Stealth isn’t the peak of cool it once was. Only a few years ago (well I say that, maybe a decade…) in doom-ridden blockbuster Independence Day we saw a fleet of stealth bombers tactically nuking an entire city, and who can forget the thrilling climax to James Bond’s journalism-ridden (…?) flick Tomorrow Never Dies, which saw the nations favourite spy at odds with generic German #57013 Mr Stamper on a stealth boat in the South China Sea.
Now in 2010 we’re in a world dominated by gritty, down-to-earth action heroes like Jason Bourne, Jack Bauer and Bond’s latest incarnation played by Daniel Craig. Hard-as-nails heroes who use magazines as close combat weapons, there’s only one word for that: ‘bad-ass’.
So where does this leave poor old protagonist Sam Fischer and the Splinter Cell series? Other franchises, namely the Resident Evil series, have faced criticism for increasing the level of action in their games, raising fears up to Conviction’s release that it would be too watered down and a far cry from the highs of Splinter Cell: Chaos Theory.

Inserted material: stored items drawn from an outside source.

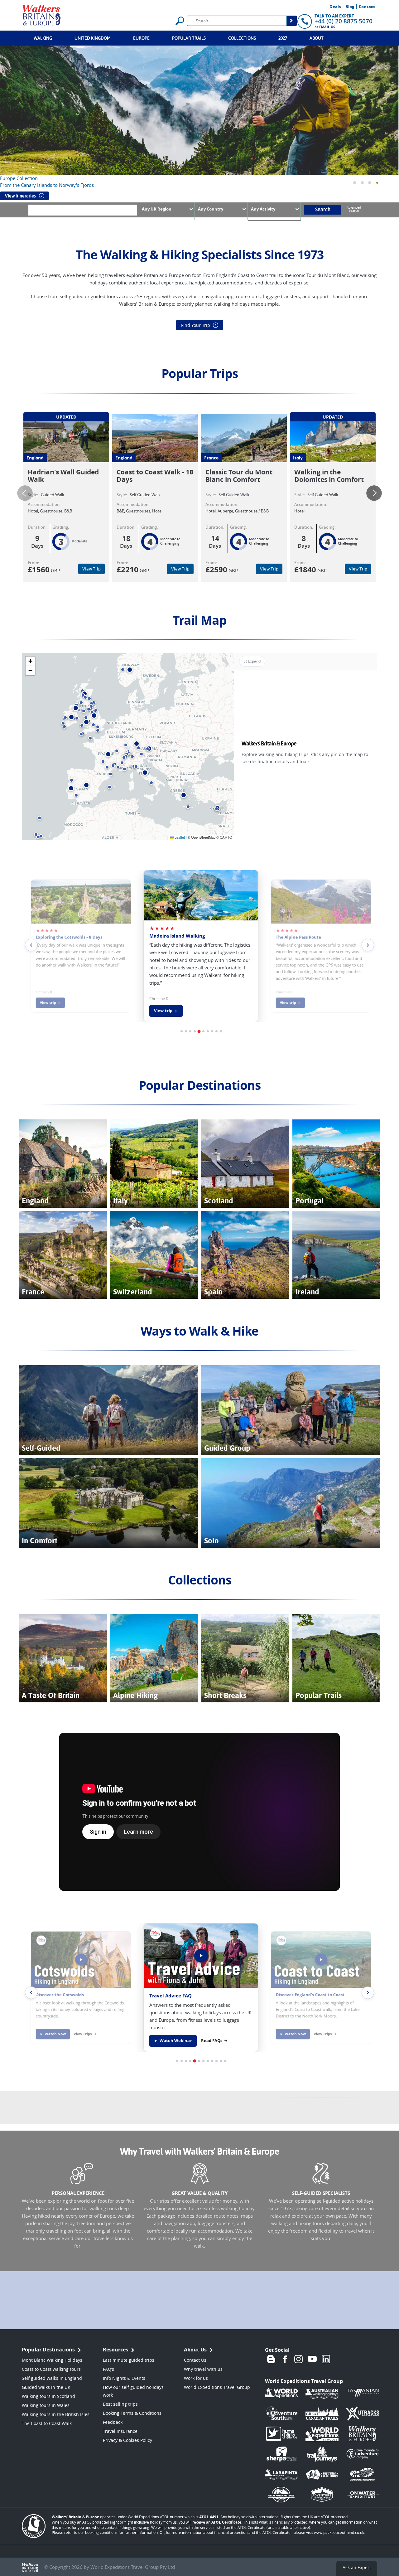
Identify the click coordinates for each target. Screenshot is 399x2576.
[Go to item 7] (203, 2061)
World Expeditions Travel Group (217, 2387)
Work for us (196, 2378)
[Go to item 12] (225, 2061)
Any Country (210, 209)
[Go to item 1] (177, 2061)
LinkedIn (326, 2359)
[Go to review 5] (199, 1031)
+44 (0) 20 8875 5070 (344, 21)
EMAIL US (327, 26)
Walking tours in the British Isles (55, 2414)
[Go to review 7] (208, 1031)
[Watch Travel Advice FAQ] (201, 1955)
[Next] (368, 1993)
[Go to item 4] (190, 2061)
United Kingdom (93, 38)
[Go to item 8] (208, 2061)
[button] (354, 183)
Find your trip (195, 325)
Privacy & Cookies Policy (127, 2440)
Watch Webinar (176, 2040)
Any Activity (263, 209)
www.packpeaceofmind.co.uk (339, 2532)
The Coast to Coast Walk (47, 2423)
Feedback (113, 2422)
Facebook (285, 2359)
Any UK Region (156, 209)
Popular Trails (189, 38)
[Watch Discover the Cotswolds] (81, 1960)
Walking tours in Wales (46, 2405)
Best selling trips (120, 2404)
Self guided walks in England (52, 2378)
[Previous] (31, 1993)
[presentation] (25, 493)
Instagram (298, 2359)
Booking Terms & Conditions (132, 2413)
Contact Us (195, 2360)
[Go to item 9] (212, 2061)
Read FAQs (211, 2040)
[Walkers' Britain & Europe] (41, 14)
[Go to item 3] (186, 2061)
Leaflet (179, 837)
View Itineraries (20, 195)
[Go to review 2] (186, 1031)
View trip (48, 1002)
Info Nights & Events (124, 2378)
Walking (43, 38)
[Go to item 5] (194, 2061)
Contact (367, 6)
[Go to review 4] (195, 1031)
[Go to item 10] (216, 2061)
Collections (242, 38)
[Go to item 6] (199, 2061)
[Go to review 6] (203, 1031)
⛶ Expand (252, 661)
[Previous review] (31, 945)
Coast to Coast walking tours (51, 2369)
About (317, 38)
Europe (141, 38)
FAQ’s (108, 2369)
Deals (335, 6)
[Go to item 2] (181, 2061)
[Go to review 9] (216, 1031)
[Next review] (368, 945)
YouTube (312, 2359)
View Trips (83, 2034)
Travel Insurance (120, 2431)
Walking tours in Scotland (48, 2396)
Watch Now (55, 2034)
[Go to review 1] (181, 1031)
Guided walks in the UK (46, 2387)
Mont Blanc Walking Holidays (52, 2360)
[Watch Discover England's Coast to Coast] (321, 1960)
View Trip (91, 568)
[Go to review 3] (190, 1031)
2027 (282, 38)
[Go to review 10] (221, 1031)
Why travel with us (203, 2369)
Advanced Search (354, 209)
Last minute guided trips (128, 2360)
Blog (349, 6)
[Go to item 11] (221, 2061)
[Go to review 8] (212, 1031)
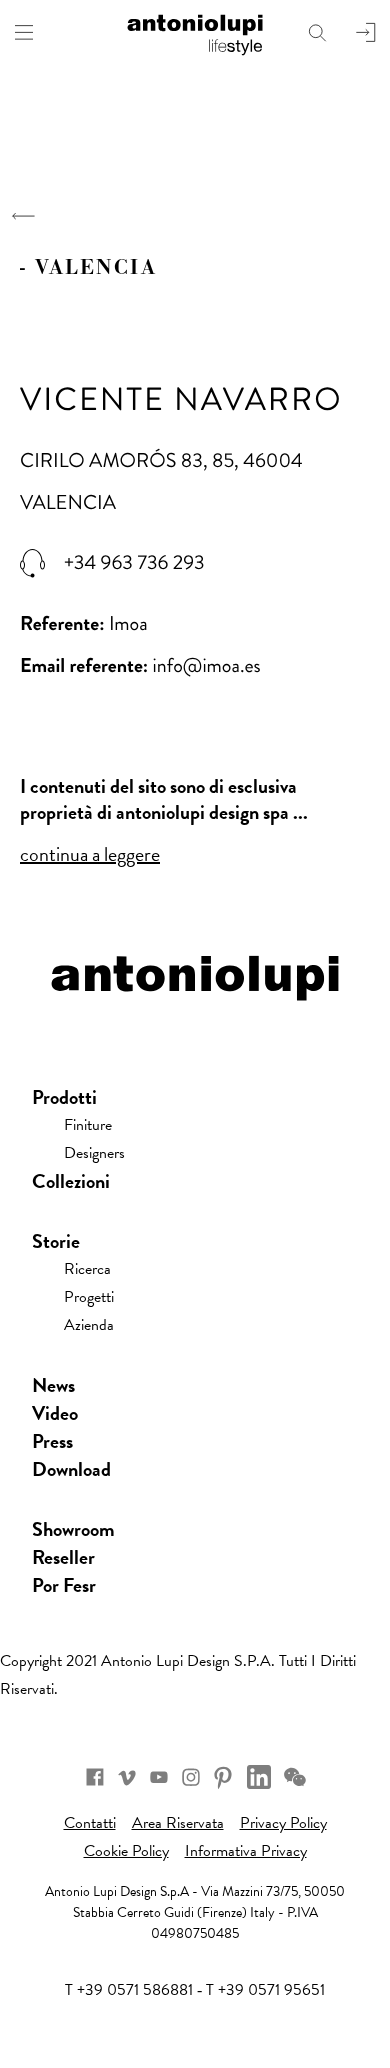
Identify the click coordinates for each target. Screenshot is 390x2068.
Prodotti (64, 1097)
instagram (191, 1777)
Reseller (63, 1557)
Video (55, 1413)
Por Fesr (64, 1585)
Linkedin (259, 1777)
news (53, 1385)
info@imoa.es (207, 665)
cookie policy (126, 1851)
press (52, 1441)
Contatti (90, 1823)
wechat (295, 1777)
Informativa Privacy (246, 1851)
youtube (159, 1777)
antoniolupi (195, 32)
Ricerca (87, 1269)
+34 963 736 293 (134, 563)
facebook (95, 1777)
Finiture (88, 1125)
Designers (94, 1153)
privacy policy (283, 1823)
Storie (56, 1241)
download (71, 1469)
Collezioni (71, 1181)
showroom (73, 1529)
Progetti (89, 1297)
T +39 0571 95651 (265, 1990)
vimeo (127, 1777)
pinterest (223, 1777)
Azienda (89, 1325)
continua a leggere (90, 854)
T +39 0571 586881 (129, 1990)
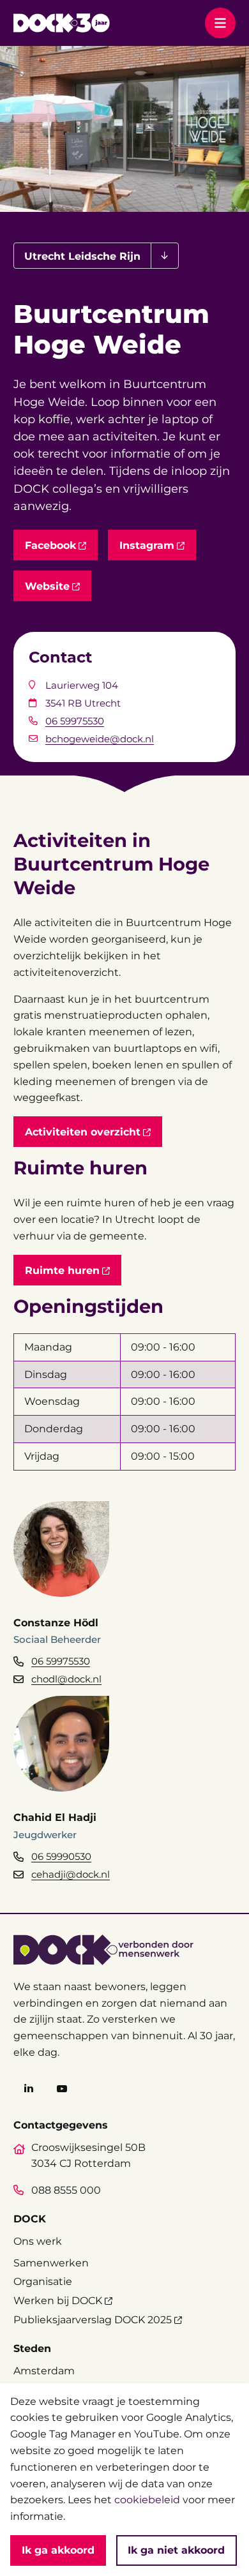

As it turns out the game has been watered down, there’s no ignoring that. Recently OXM went into detail about the for and against of the “Is it dumbed down?!” argument (which you can read for yourself right here), but for my personally, I was approaching the Splinter Cell series almost fresh, having only briefly played one of the titles previously, but I found this game very easy to pick up.
Being based around the much-used ‘Unreal’ engine (think Unreal Tournament, Gears of War, Bioshock) gives the game a certain familiarity from the off, but it would be a mistake to think the engine is out of date because it’s so often used, take Batman Arkham Asylum which astounded critics last year.
A game mechanic which was unveiled early on was that mission objectives are projected onto the background of levels, not only giving information but an indication of which way to go next. This is the first of many touches which give the game a very distinct dynamic feel, it brings you into the character and avoids to many obvious game-isms, often making it feel more like an interactive movie.
Shadows are an infiltrators best friend, making pinpointing light sources and quietly taking them out a priority, as well as knowing when you are hidden, and when you are in serious trouble. The game helps you out a lot with this, making the screen greyscale when you are in shadow, and flagging up a warning when you might be detected by guards and what direction they are seeing you from.
If the worst should happen and you are spotted, a translucent outline will appear where you were seen and so if you slip away into the nearby shadows you can ambush whoever it is who comes to investigate. The main trouble with being hidden, is that often it’s too dark to see what’s going on, leading you to unwittingly drag an enemy over a balcony, only to have him land on a parked car and start a car alarm blaring.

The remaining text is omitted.